- [WORK REQUEST]
Starting at the line that contains "Retweet the BLAST Slam post", write out every line through the last one in the records below, word for word. Leave out any pictures.

Records excerpted from a collection
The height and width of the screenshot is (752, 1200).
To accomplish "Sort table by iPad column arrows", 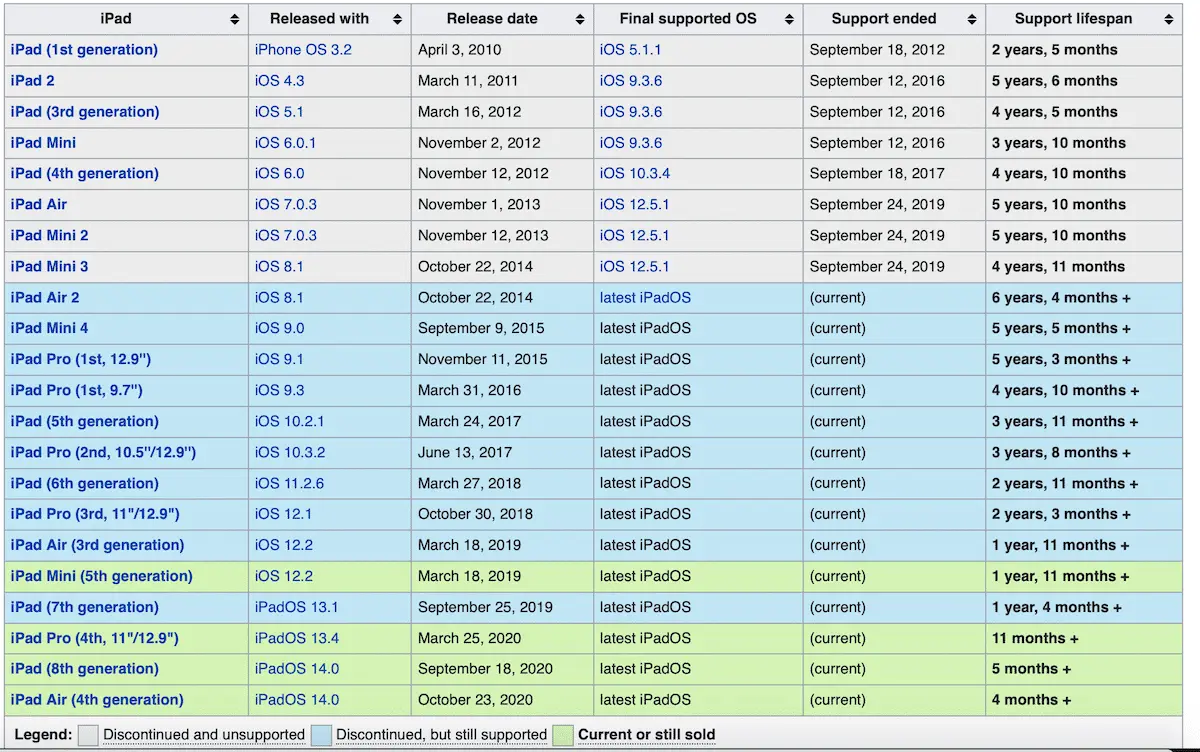I will click(234, 19).
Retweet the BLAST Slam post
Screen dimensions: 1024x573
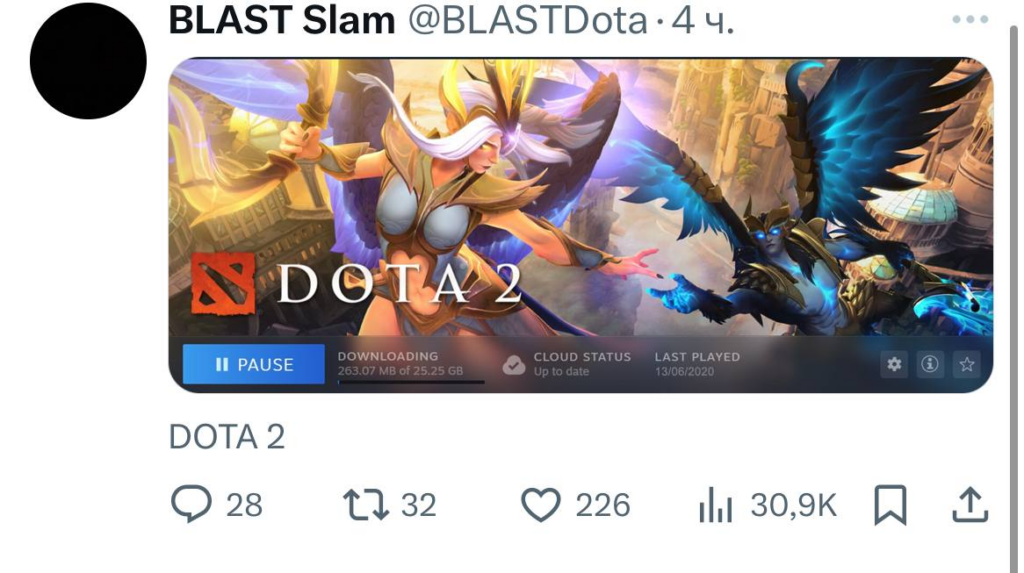(366, 504)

- [THE COMPLETED TASK]
Retweet the BLAST Slam post
Screen dimensions: 1024x573
(366, 504)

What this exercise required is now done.